Since he was unable to find a suitable job as a teacher after returning home, Greverus lived for a long time in Paris and traveled to southern France , northern Italy and Switzerland . Then he privatized for several years with his befriended country preacher Friedrich Georg Althaus in the Principality of Lippe and pursued philological studies. In the summer of 1819, Princess Pauline zur Lippe appointed him rector of the Lemgo grammar school . When he took office he wrote the program Ars educandi ars liberalis (Lemgo 1819). In June 1827 he was appointed rector and professor of the grammar school in Oldenburg as the successor to Friedrich Reinhard Ricklefs . He introduced a compulsory curriculum with a fixed number of compulsory subjects and developed the educational establishment he ran into a humanistic grammar school.

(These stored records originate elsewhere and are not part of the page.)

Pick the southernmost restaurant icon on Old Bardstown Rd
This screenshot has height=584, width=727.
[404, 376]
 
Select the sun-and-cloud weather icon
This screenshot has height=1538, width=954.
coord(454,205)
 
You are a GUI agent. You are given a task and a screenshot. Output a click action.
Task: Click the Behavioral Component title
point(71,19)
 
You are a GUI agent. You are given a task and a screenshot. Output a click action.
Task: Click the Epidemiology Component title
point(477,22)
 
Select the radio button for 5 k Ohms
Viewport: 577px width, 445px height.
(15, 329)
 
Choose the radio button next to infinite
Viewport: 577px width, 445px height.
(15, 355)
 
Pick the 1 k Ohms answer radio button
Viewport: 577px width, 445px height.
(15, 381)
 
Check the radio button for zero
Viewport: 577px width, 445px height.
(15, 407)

Greverus liked to travel and used the holidays to make repeated trips to England , northern France, Denmark and Sweden . From Christmas 1837 to Michaelmas Day 1838 he traveled to southern Italy and Greece for almost nine months and described this tour in the writing Wanderelust in ideas and pictures from Italy and Greece (2 parts, Bremen 1839, 1840). According to the title, he must have established closer ties in Athens , because he also calls himself a member of the Archaeological Society in Athens.

Greverus worked at the Oldenburg grammar school for 27 years until he asked for a retirement because of his sickness. On April 8, 1854, at a well-attended public meeting, he said goodbye to the institution he had successfully run. He died on August 15, 1859 at the age of 70 in Oldenburg. He had been married twice but had no children. He bequeathed his library, consisting of around 3,000 books, to the Oldenburg high school.

Works

Greverus' writing activity was varied. His numerous school programs soon contributed to the explanation of his favorite writers, such as the classical authors Theokrit , Euripides and Tacitus , and soon they had the Anglo-Saxon language he recommended as a subject for schools as well . In addition, ideas appear about the first lessons in Latin , an appreciation of Klopstock's Messiah and a characteristic of Shakespeare's Romeo and Juliet . He summarized his theocritical studies in the text On the Appreciation, Explanation and Critique of Theocrit's Idylls, along with some detailed treatises on Theocrit’s life (Oldenburg 1845).

Some of his school speeches and addresses are specially printed; he published a selection of these as school lectures (1855). Among his pedagogical writings, apart from smaller treatises, the ideas for a revision of the entire school system (1836) should be emphasized. He showed his interest in the local prehistory through the article Wildeshausen in Antiquity (1837), which he wrote together with GWA Oldenburg. Everywhere he is eager to apply his motto “Truth, Warmth, Clarity”.

In many occasional writings, a gentle humor reveals itself in a light form. Greverus also tried his hand at poet under the pseudonym Ernst Greif ; In 1827 he published a collection of his youthful poems under the title Youth Sins . He celebrated the marriage of his friend Althaus to a daughter of Bishop Bernhard Dräseke (1819) with a Greek epithalamium in theocritical manner, which he published in 1835 with other Greek poems. He was also one of the founders of the literary sociable society , of which he was a member from 1839 to 1845.